The silencing of JSF critic Bill Sweetman by Aviation Week in the US will not change the crisis that has overtaken the Joint Strike Fighter project but it will leave those who rely on the journal less well prepared for the serious and costly remedies which are going to be required to preserve American air defence superiority.
Fortunately there is little risk it will leave the US as badly informed about the situation as Australians who rely on the general media to do who do anything more than publish the misinformation that Greg Combet, Minister for Defence Materiel served up at the JSF Advanced Technology and Innovation Conference in Melbourne last Monday, May 3.
Defence analyst Eric Palmer has provided Plane Talking with a copy of the speech…which is a shocker…and some detailed notes which have been invaluable in preparing this report.
Combet’s speech was that of the captured, subservient customer, incapable of seeing beyond the interests of the seller of the massive multinational defence project. He is either ignorant of, or unmoved by, key findings about the project in the Government Accountability Office report into the project in March, and the more detailed and technical audit of the program in 2009 released in January by Mike Gilmore, the director of Operational Test & Evaluation.
To quote from Eric Palmer’s notes, here is part of the minister’s speech (bold type) with his commentary following in italics.
The aim of this conference is to help bring Australian technology and innovation together to the benefit of the JSF Program, because it is through our partnership in the JSF Program, the world’s largest collaborative defence program, that we will meet our strategic and economic goals.
There is no sound proof to state that the JSF F-35 program will meet “our strategic and economic goals”. If anything the aircraft will be sub-par as a weapon system and the definition of “economic goals” needs to be defined in significant detail by the Minister. I doubt that he has a grasp on this beyond some casual PowerPoint briefs that are based on Lockheed Martin talking points. In other words: “The fox telling the farmer, the definition of a chicken”. Unless the program shows proof of life with more orders of aircraft, Australia’s participation in this program will be a taxpayer-funded loss-leader. The hook was the seller of the aircraft (along with government support) stating that up to $5B in home industry work-share was possible with the program. (Note: This was promised to most JSF partner nations in briefings not just Australia.) This included the hype of up to $9B of home industry participation if the program did really well. What does Australian industry have so far? Not much but a few hundred million in contracts for a very troubled program.
You are all aware of US Secretary of Defense Robert Gates‚ recent statements on JSF cost and schedule issues, as well as on contractor performance not meeting expectations over the last year or so.
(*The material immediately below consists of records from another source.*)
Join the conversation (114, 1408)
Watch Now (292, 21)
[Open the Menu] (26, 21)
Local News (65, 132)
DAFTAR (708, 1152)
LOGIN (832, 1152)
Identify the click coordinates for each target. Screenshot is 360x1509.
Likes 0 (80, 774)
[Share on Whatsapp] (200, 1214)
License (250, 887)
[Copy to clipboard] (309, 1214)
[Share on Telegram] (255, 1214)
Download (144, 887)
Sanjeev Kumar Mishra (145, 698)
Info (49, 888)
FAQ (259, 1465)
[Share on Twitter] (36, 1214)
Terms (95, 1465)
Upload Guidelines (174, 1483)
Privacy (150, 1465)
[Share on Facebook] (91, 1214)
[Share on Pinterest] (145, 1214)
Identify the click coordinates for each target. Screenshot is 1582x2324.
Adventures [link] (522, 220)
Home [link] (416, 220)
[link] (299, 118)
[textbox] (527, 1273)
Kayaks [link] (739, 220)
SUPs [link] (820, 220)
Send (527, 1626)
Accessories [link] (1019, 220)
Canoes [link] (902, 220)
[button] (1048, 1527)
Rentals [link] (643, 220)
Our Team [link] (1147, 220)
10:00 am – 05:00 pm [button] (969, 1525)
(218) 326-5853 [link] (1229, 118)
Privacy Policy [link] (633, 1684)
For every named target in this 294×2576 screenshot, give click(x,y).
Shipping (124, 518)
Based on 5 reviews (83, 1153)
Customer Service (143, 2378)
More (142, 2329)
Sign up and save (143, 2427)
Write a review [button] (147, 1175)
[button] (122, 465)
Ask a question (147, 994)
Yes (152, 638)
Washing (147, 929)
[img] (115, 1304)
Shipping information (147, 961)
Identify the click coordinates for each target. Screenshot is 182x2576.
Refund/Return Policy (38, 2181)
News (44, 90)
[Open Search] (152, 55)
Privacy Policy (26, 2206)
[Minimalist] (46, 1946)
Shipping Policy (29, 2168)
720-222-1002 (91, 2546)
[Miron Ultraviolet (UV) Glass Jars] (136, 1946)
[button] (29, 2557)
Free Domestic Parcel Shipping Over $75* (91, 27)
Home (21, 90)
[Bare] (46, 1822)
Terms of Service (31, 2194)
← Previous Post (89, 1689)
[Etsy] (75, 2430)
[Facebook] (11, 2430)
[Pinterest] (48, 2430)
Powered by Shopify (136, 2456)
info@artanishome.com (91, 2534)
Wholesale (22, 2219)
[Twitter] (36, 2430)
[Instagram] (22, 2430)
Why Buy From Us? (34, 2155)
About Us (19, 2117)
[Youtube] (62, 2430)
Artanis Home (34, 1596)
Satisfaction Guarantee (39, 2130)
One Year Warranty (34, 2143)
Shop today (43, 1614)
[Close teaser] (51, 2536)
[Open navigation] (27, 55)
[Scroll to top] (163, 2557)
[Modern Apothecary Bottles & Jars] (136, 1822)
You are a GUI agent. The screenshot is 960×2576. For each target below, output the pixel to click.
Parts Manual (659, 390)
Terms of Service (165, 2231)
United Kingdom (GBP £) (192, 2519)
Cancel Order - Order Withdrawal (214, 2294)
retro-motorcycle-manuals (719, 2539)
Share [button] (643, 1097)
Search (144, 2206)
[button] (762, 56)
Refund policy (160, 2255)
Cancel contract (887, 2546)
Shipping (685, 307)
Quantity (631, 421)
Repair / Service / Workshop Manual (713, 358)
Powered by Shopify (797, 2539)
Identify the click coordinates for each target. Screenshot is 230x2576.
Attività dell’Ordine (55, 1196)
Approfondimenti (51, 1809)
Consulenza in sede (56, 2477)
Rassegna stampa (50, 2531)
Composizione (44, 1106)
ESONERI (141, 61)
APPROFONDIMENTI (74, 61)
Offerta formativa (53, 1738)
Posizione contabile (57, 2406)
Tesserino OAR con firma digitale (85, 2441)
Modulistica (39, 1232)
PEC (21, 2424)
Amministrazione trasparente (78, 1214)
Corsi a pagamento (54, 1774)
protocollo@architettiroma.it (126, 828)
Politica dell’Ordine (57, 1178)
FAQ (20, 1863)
The Australian Government welcomes the decisive action that he has taken to deal with these issues and we are committed to working with the US and other partners to make this Program a great success and a model for future international collaboration.
This is more wishful thinking. If anything, the Minister is not doing his part to protect Australian Industry by being an impartial overseer of the taxpayer’s money. Instead he has gone native to the program.
In raising his concerns about JSF cost and schedule issues, however, Secretary Gates stressed that he saw no fundamental technical challenges that threatened the ultimate success of the Program.
For anyone to say that there are “no fundamental technical challenges that threaten the success of the program” is the product of the south end of a north-bound mule. It simply is not true on any level.
Here is a summary of technical problems identified to Congress in the source material quoted earlier, which Combet presumably didn’t read, didn’t understand or didn’t intend acknowledging.
Did the Minister really enter the room ignorant of these sections of the GAO report? Or was he trying to utter the sort of platitudes the the PM comes up with each Sunday standing beside the priest who never talks? Did it not occur to him that he was talking to a room full of people who were expecting big things from this project and are so far being showered with pennies and ‘promises.’
The JSF project is of immense importance to the future of Australia, and the western world. It deserves better than platitudes. It demands ministerial attention that is critical, focused and candid in its dealing with the Australian public, which needs to know, ‘we have a very big problem to sort out without delay.’
And in America, it deserves a more courageous and independently minded editor at Aviation Week than it has at present.